Following the guide on loading let's load a Forge RelayModule.

import forge
import onnx

onnx_model = onnx.load("path/to/model.onnx")
ir = forge.RelayModule.from_onnx(onnx_model)

What is an RelayModule?¶

The forge.RelayModule is Forge's intermediate representation module. It is a framework-agnostic representation of the model that provides the compiler a generalized and standardized abstraction that captures the algorithm of the model. It describes what the algorithm is, and not how a device ought to execute the algorithm. Because Forge is built atop the open-source TVM project, we adopt their intermediate representation language, Relay - TVM's Intermediate Representation. Forge extends TVM by providing a graph backend and a refined API.

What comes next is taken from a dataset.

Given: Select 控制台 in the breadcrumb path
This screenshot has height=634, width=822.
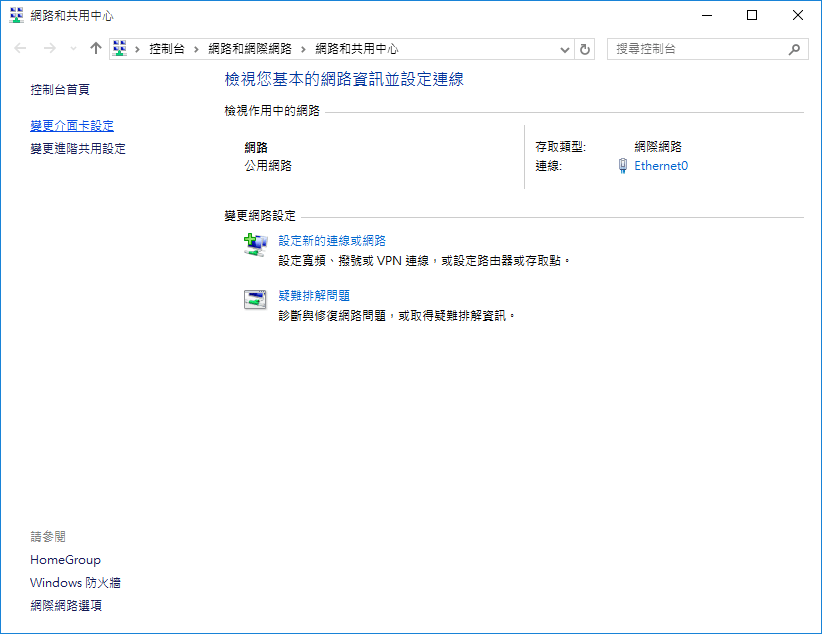Looking at the screenshot, I should pyautogui.click(x=166, y=49).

Distinction Between Forge and Relay

One should note that there is a distinction between the 'Forge RelayModule' and the 'Relay RelayModule'. The Forge RelayModule is an object that wraps the Relay RelayModule, TVM's native intermediate representation. The Forge RelayModule aims to provide a one-to-one parallel to the underlying Relay RelayModule.

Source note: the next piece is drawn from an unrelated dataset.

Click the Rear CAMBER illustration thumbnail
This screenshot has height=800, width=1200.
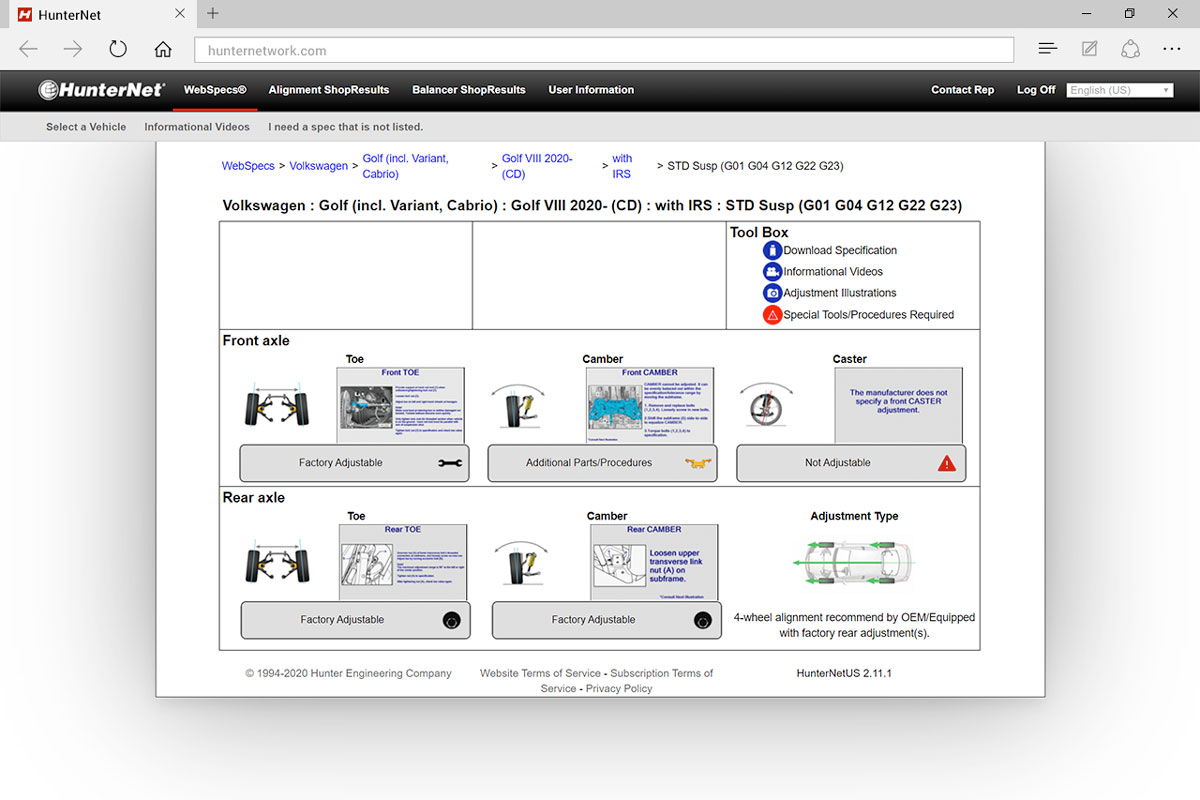click(655, 562)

Properties of an RelayModule¶

The readable properties of a forge.RelayModule.

See the Intermediate Representation¶

The Relay RelayModule can be referenced with the class's mod and typed_mod properties. In a notebook cell, these calls will display the Relay graph as text. Use print statements to display the Relay graph to the console when not using a notebook. The Relay should look familiar as a representation of your model. Don't be concerned with understanding all the details of the output for now.

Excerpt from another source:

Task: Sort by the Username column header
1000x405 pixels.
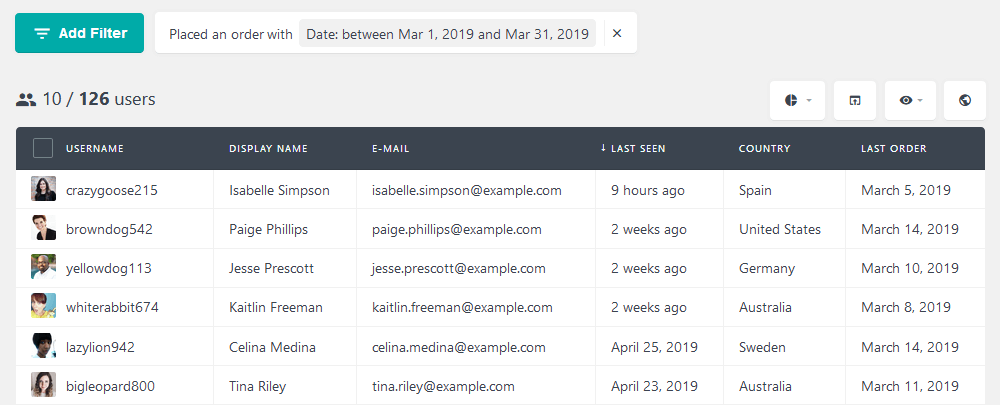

ir.mod  # Relay RelayModule
ir.typed_mod  # Relay RelayModule w/ static-typing

See the Operators¶

It's simple to get a count of all the distinct operators within a model.

ir.operators  # Dict[str, int]

Get Input and Output Information¶

There are a handful of properties that provides quick access to the inputs and outputs of a model.

# input properties
ir.input_count  # int
ir.input_shapes  # List[Tuple[int, ...]]
ir.input_dtypes  # List[str]

# output properties
ir.output_count  # int
ir.output_shapes  # List[Tuple[int, ...]]
ir.output_dtypes  # List[str]

Identify your Model¶

Models can be tricky to identify. Sometimes two files may be duplicates, but how can you be sure? In Forge, there are two ways to distinguish a model's identity.

ir.fingerprint  # str

The fingerprint property is a deterministic hashing of a model's Relay structure and weights. One can ascertain that two Forge RelayModule's with matching fingerprints are completely identical.

hash(ir)  # int

The hashing a Forge RelayModule with the hash() function is a deterministic hashing of a model's Relay structure (excluding weights), i.e. two models of identical structures, trained on different data sets will yield matching hashes (but different fingerprints).

Hashing Uniqueness

Both the fingerprint and hash features are reliant upon hashing. Hashing does not guarantee uniqueness, but it is highly improbable for different models to derive matching hashes.

Inference Debugging¶

One may want to quickly get a python callable that emulates the inference of the underlying model (especially in situations of manipulating the underlying graph). The inference function expects numpy arrays as positional arguments. The inference function is not an optimized compilation of the model. It should only be used as a tool for debugging and validating accuracy.

func = ir.get_inference_function()
func(input_data)  # func(input0, input1, ..., inputN) for multiple inputs

Partitioning the RelayModule¶

Partitioning a Relay graph for the purpose of compilation with different compiler backends or hardware is done to leverage the strengths of various environments for optimal performance. Essentially, it involves:

Dividing the Graph: Breaking down the computational graph of a model into segments or partitions.
Targeted Execution: Assigning these partitions to different compiler backends or hardware units (like CPUs, GPUs, TPUs) that are best suited for executing them.
Performance Optimization: This approach optimizes the overall performance by ensuring that each part of the model runs on the most efficient platform for its specific type of computation.

In essence, it's about matching different parts of the model with the most effective resources available for their execution.